REVIEW: WESTWARD OREGON STRAIGHT MALT WHISKEY

DISCLAIMER: The Sample for this review was provided by the manufacturer. All ideas and opinions in this post are entirely my own. I do not accept any money for these reviews.

Color: Toffee

Nose: Sweet Honey And Vanilla, Malted Cereal, Maple, Spice, and Light Oak

Taste: Honey, Barley, Maple, Spice, Caramel, Dried Apricot, and Oak

Finish: Short, but smooth finish with lots of spice, oak, and a tinge of spearmint.

Score:
Rick- LOVED IT!
Sam- 9.5/10.0
Overall- 9.5/10.0

The fine folks at House Spirits sent me this excellent Westward straight malt whiskey. This is made from 100% malted barley grown in the pacific northwest and is fermented with ale yeast that really changes the character. It is also double pot distilled and matured in two-char american oak barrels, giving it an Irish twist. Finally, it is aged for two years before being bottled without chill filtering.

The nose on this goes straight to the head. It is intoxicating on it’s own. The sweet honey and vanilla stroll casually up to greet you,. The barley and maple arrive together reminding me of Maple and brown sugar oatmeal. The spice and oak hang out in the background, there but not boisterous. I enjoyed the bouquet from this extensively. It is just one of those whiskeys that beg to be inhaled.

The first sip is sweet at first but doesn’t last long. Westward has a nice mouth-feel that really coats your tongue, bathing you in all of it’s richness. I have to give credit to my lovely wife yet again. The woman doesn’t like whiskey, but her taste buds are extraordinary. The best I could come up with was dried fruit, but one sip and bam! She nails it. Dried apricot, as soon as she said it I knew she was right.

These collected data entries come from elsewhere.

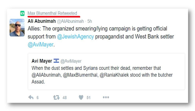The height and width of the screenshot is (111, 195).
Task: Click the green retweet indicator icon
Action: (x=22, y=13)
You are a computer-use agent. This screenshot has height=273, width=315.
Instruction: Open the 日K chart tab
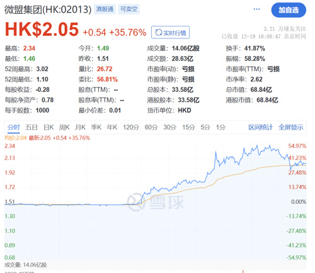49,127
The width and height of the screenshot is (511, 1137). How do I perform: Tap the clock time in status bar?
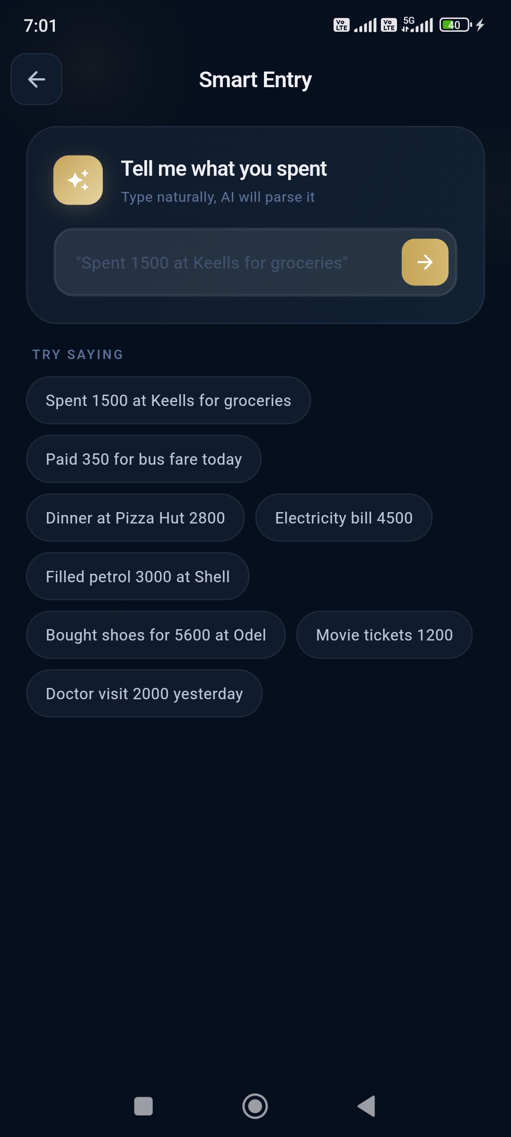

These folks are definitely on the right track with this fine whiskey.

The finish has its’ own secrets. It is a bit short, but by no means inconsequential. The spice really hits home at the end along with a nice smoky oak in the background. The real surprise is the taste of spearmint that lingers on the tongue. the short finish is due to this being a relatively young whiskey. A few more years in the barrel will cure that.

I know I say this quite often, but this seriously would be in my liquor cabinet at all times. Except, for the price tag. This really is the only downfall for Westward. At $50 for 375ml bottle, I find that a little hard to cough up for a 2 year old bottle. I can pick up 22 year old 750ml bottles for the same price. I’m not saying don’t try it, because I definitely loved it. I’m just saying invite me over to enjoy it with you!

I welcome your thoughts and opinions. Review suggestions are welcome. Contact info can be found HERE

Until Next Time,

Slàinte Mhath!

P.S.-That is Rick in the background. He needs some encouragement to add his voice to our blog. Let him know that you’d love to hear from him!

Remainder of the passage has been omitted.